-- What to produce --
Please report every line from the material that contains the word "Open".

-- Information supplied --

=== Section Start ===

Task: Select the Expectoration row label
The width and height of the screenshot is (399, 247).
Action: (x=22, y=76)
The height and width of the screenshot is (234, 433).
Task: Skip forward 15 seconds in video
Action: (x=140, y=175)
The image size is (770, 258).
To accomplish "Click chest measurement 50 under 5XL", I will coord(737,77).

=== Section End ===
=== Section Start ===

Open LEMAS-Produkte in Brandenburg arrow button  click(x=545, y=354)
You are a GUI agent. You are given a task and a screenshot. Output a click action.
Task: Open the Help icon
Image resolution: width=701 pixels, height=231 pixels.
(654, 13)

=== Section End ===
=== Section Start ===

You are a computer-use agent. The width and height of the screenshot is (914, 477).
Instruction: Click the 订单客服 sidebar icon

=== Section End ===

-- Response to the exercise --
Open LEMAS-Produkte in Brandenburg arrow button  click(x=545, y=354)
Task: Open the Help icon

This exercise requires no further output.